We also introduce corresponding type columns that specify whether a geography is a country (e.g., “Aruba”) or a region (e.g., “Africa Eastern and Southern”), and whether a counterpart is a country, region, or a special category (e.g., “Global IFIs”, “Global MDBs”). Each counterpart is represented in the geography table if it is a country or region, ensuring consistency across both tables.

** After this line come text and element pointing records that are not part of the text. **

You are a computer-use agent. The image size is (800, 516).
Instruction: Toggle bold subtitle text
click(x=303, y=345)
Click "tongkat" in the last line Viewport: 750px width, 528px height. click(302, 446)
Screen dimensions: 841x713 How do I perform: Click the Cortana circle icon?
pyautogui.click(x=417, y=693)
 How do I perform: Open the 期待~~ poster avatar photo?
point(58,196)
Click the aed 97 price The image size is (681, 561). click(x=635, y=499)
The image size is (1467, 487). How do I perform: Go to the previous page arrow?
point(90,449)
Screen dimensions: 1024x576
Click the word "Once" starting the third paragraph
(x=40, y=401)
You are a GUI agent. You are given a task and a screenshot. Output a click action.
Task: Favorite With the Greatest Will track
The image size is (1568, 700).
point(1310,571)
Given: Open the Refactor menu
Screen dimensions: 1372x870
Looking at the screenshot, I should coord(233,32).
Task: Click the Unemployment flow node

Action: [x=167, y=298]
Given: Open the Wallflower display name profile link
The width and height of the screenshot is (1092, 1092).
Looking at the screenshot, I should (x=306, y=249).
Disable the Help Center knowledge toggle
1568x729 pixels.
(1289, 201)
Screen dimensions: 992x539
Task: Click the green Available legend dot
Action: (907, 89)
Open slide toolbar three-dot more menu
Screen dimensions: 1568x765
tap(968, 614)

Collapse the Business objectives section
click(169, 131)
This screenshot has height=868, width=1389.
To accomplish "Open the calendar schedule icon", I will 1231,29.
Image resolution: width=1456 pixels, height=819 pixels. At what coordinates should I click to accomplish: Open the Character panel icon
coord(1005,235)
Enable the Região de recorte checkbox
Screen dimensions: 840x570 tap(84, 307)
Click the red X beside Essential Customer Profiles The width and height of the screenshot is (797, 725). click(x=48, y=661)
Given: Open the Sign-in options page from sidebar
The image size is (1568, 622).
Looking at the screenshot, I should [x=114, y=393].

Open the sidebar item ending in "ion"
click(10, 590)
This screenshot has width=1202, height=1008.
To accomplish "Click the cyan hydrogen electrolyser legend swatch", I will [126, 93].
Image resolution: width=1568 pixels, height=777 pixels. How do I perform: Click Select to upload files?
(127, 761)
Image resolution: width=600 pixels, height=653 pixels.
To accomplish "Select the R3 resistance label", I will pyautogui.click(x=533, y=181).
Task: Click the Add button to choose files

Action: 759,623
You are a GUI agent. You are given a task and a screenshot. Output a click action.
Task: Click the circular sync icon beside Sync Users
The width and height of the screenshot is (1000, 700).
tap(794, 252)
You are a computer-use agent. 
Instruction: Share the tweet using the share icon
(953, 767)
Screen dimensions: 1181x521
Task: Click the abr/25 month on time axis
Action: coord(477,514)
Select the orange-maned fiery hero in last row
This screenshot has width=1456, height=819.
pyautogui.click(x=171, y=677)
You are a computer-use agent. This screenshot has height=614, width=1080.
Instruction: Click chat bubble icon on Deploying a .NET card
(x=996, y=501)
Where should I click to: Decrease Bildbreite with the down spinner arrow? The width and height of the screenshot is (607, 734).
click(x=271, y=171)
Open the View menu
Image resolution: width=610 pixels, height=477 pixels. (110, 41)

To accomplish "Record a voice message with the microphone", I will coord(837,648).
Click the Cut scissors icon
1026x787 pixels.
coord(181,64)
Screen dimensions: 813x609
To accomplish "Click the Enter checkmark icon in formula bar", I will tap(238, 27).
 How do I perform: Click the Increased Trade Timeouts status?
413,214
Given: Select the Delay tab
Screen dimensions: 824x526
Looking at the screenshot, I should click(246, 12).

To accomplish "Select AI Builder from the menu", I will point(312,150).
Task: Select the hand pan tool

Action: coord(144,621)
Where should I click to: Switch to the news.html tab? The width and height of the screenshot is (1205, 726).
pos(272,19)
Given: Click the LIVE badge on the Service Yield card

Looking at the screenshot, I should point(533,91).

## Harmonization of Geography and Counterpart Names
In some cases, the IDS data provides different names for geographies that appear both in the 'counterpart-area' and the 'country' data. We use the geography names whenever they are available and drop counterpart names with different wording. For instance, if the original data features "Cote D`Ivoire, Republic Of" in the counterpart table, but the country name is "Cote d'Ivoire", then we overwrite the former with the latter.